Bowman Inlet is an ice-filled inlet between Kay Nunatak and Platt Point on the Hollick-Kenyon Peninsula, on the east coast of the Antarctic Peninsula. The inlet was photographed from the air by Lincoln Ellsworth, November 23, 1935, and its western shore was mapped from the photographs by W.L.G. Joerg. It was rephotographed by the United States Antarctic Service, 1940, the Ronne Antarctic Research Expedition, 1947, and was surveyed by the Falkland Islands Dependencies Survey, 1958. It was named by the Advisory Committee on Antarctic Names after Lieutenant Bradley J. Bowman, U.S. Navy Reserve, officer in charge, Palmer Station Construction Unit, Operation Deep Freeze, 1969.

Platt Point () is the east entrance point to the inlet on the east coast of Antarctic Peninsula.
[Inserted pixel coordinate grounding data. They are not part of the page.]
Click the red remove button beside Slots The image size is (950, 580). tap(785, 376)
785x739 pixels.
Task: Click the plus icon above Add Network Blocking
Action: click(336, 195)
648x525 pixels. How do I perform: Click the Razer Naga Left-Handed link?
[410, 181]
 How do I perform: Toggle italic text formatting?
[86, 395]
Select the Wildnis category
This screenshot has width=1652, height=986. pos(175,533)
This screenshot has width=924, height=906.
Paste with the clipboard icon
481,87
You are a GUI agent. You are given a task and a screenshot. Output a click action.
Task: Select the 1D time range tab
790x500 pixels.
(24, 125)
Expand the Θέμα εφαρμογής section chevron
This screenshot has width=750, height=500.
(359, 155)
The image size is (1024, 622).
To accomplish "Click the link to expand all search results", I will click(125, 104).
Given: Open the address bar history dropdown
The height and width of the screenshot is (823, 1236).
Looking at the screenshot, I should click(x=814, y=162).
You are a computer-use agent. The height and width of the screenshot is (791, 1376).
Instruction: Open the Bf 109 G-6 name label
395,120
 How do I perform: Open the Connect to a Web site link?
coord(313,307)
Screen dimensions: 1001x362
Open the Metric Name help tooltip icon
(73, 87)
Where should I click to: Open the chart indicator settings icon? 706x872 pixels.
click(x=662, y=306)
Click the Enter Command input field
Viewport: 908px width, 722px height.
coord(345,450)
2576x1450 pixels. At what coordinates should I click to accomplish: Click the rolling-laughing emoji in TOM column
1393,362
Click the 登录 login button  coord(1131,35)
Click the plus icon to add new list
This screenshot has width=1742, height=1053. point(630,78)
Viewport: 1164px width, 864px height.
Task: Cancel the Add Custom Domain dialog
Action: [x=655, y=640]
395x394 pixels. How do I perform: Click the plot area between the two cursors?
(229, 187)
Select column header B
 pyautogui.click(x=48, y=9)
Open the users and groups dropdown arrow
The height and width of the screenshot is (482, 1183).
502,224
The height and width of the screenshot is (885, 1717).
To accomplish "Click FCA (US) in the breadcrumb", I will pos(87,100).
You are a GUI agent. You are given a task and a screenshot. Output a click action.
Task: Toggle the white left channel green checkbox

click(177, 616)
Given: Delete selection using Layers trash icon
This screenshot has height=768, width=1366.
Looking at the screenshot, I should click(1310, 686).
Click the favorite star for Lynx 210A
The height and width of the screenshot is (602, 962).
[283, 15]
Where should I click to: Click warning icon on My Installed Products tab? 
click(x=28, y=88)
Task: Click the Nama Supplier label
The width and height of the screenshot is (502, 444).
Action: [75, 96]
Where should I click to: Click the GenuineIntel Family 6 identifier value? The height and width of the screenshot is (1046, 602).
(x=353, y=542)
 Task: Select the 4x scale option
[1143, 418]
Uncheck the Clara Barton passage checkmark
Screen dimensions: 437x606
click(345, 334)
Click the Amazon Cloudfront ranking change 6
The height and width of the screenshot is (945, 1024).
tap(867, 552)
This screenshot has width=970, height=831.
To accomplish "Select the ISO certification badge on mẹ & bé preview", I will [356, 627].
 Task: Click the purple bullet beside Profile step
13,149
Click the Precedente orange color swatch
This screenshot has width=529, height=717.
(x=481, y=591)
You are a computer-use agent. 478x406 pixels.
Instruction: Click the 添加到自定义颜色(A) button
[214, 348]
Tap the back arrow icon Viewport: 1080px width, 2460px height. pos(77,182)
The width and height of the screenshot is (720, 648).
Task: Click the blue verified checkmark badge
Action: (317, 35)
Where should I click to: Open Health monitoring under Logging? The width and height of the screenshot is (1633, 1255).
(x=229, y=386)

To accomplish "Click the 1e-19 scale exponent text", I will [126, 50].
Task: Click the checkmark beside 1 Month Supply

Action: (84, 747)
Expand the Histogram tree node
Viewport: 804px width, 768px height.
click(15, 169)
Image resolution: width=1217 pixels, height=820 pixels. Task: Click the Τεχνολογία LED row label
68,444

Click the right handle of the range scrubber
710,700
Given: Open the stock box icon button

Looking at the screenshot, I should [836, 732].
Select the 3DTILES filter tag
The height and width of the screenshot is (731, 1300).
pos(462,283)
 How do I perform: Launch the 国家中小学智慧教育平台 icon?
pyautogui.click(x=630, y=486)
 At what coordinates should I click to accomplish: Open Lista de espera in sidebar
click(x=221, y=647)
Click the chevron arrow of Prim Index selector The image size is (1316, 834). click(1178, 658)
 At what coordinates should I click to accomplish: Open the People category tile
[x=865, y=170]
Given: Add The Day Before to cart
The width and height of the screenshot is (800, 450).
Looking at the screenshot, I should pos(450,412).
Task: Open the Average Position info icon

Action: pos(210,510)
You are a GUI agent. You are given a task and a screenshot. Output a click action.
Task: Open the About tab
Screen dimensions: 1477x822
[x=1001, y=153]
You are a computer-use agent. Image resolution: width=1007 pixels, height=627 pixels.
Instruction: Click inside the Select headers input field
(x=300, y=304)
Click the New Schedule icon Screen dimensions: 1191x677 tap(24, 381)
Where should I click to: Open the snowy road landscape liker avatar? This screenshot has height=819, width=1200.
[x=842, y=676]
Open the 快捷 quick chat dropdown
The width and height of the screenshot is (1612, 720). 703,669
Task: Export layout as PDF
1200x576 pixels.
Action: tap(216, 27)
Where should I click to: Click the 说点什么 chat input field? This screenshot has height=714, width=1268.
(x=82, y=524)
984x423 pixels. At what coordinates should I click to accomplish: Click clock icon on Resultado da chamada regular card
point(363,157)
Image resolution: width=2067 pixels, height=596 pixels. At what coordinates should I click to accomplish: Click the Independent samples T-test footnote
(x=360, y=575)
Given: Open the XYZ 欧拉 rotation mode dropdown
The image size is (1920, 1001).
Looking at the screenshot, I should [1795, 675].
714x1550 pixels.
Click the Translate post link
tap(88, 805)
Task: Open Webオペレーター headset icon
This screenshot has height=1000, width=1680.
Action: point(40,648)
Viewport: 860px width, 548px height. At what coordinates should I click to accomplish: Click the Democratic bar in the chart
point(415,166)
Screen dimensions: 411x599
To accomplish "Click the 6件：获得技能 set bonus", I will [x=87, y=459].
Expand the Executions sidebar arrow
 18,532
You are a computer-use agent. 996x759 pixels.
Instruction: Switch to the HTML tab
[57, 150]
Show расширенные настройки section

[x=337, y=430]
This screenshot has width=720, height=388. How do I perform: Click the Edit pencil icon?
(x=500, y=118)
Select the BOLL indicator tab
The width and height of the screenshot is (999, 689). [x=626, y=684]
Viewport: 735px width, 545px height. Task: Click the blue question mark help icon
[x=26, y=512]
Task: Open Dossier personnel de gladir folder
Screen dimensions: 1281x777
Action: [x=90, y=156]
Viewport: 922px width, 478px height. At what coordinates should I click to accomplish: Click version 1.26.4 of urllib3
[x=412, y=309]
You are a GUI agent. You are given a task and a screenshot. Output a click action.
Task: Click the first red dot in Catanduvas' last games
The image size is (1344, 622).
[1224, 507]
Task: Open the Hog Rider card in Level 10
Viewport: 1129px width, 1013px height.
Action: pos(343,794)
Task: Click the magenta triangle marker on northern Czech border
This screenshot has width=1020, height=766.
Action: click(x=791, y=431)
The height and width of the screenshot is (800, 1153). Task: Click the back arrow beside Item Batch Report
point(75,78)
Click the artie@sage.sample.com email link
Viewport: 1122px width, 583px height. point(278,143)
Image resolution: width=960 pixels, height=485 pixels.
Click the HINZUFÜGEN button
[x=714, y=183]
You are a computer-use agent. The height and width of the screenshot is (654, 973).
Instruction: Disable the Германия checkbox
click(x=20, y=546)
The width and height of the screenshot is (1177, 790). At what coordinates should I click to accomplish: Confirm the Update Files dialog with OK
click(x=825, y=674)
The feature marks the extremity of an ice-covered, though clearly outlined, spur that juts north from the west part of Hollick-Kenyon Peninsula. The margins of the feature were photographed from the air by Lincoln Ellsworth, 1935, but it was more clearly defined by aerial photographs taken by the United States Antarctic Service (USAS), 1940. Named by Advisory Committee on Antarctic Names (US-ACAN) in 1977 for William D. Platt, U.S. Navy, hospital corpsman, Palmer Station, winter party 1968.